Check Dicor's sight, Dicor Self Leveling Lap Sealant. https://dicorproducts.com/ There is also a lot of info on the internet. It all depends on your roof type. There are metal, fiberglass and rubber roofs. Best to remove the caulk the best you can. Another product to look at is Eternabond tape.


----------



## redexpress (Apr 5, 2010)

Probably EPDM or TPO. Dicor has products for both. Any loose factory caulking should be removed and Dicor applied over it. Easier done than said. 
Wet & Forget works well for a easy spring roof cleaning.
Dawn soap on the roof will strip the wax off the side walls.


----------



## Sgrem (Oct 5, 2005)

I bedlinered mine....made a great seal throughout....just foesnt look as prestine white....its kind of a dran grey bone color.


----------



## RB II (Feb 26, 2009)

Sgrem, tell us more about bedlinering. Did you just spray or roll it right into the old roof system? Prep? Which brand did you use to get the white? Most of it is black.


----------



## cva34 (Dec 22, 2008)

I have patched and sealed for years mines a 99 Mobil Scout..In my case what I learned is Buy something with rounded roof that drains completly...and or store it out of weather...I did neither ...but next time


----------



## SeaIsleDweller (Jun 27, 2013)

thank you I'll look into the Dicor, If the roof was not under warranty I would probably bed line it or do something similar.


----------



## Txredfish (Oct 27, 2010)

Dicor makes a good caulking type product.

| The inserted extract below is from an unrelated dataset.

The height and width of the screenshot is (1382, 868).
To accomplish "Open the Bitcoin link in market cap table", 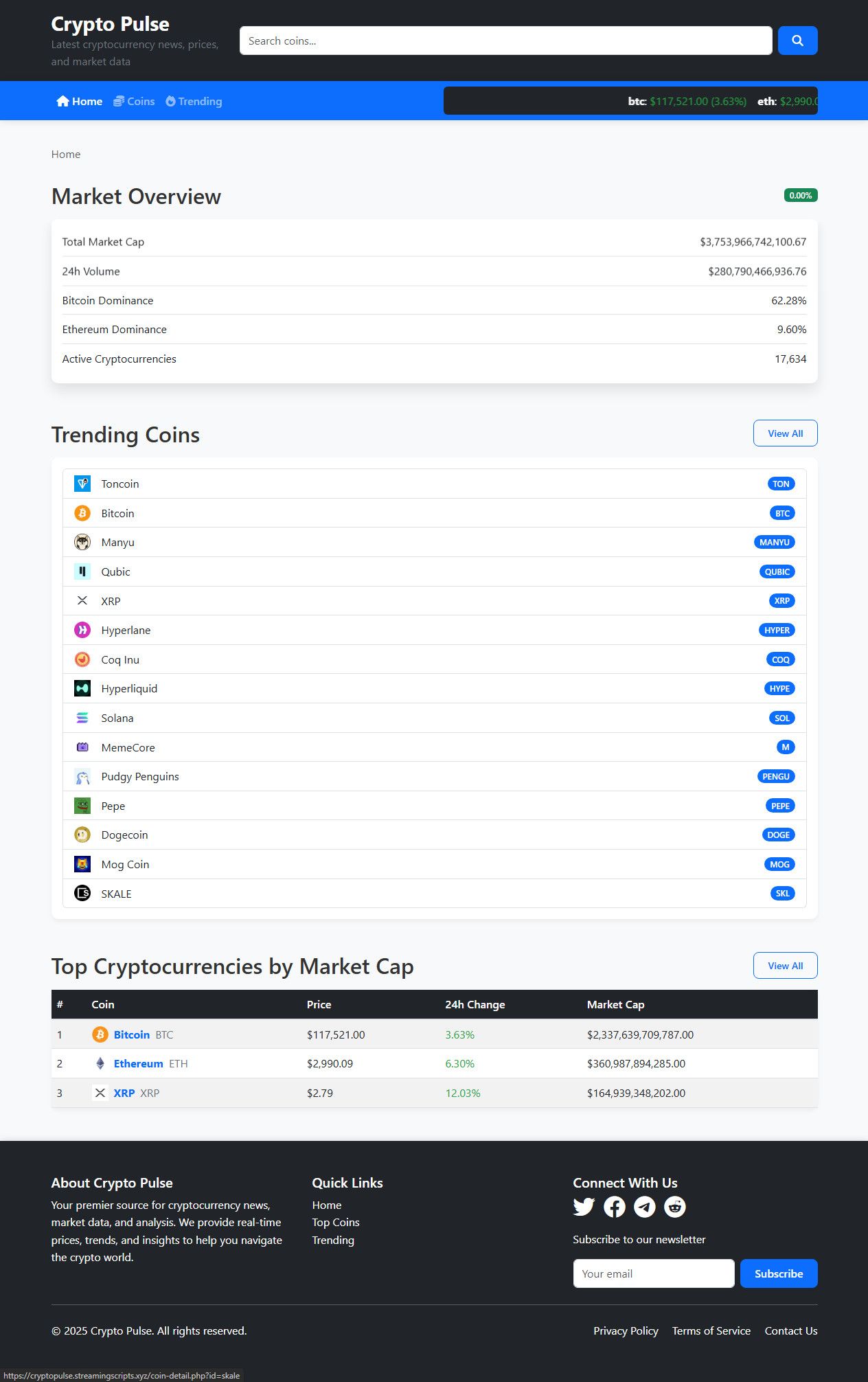I will (131, 1034).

But Eternabond is better. Put on one time and never worry again.


----------



## Txredfish (Oct 27, 2010)

I put Eternabond on my motorhome about 5 years ago. Sold it last year. Go to Eternabond website. Lots of good info about their product.


----------



## mavrik (Mar 10, 2010)

If you use the Dicor Self leveling lap seal, be aware that it takes 30 days to cure fully. I plan on putting the Eternabond tape on it after it cures. I hate leaks.


----------



## cva34 (Dec 22, 2008)

Txredfish said:


> I put Eternabond on my motorhome about 5 years ago. Sold it last year. Go to Eternabond website. Lots of good info about their product.


Its some good stuff


----------



## ATE_UP_FISHERMAN (Jun 25, 2004)

Good info. I'm going to buy some of that Eternabond also.


----------



## redexpress (Apr 5, 2010)

I hear if you put Eternabond on and need to take it off, you will tear the roof up getting it off. But I do keep a roll in the trailer for emergencies. 
As far as the roof warranty....its just for materials, no labor. You will have to prove the material was defective, and it's pro-rated. What I heard on the internet....must be true.


----------



## Txredfish (Oct 27, 2010)

If you look at the Eternabond web site, they explain how to remove. I think they recommend a heat gun.


----------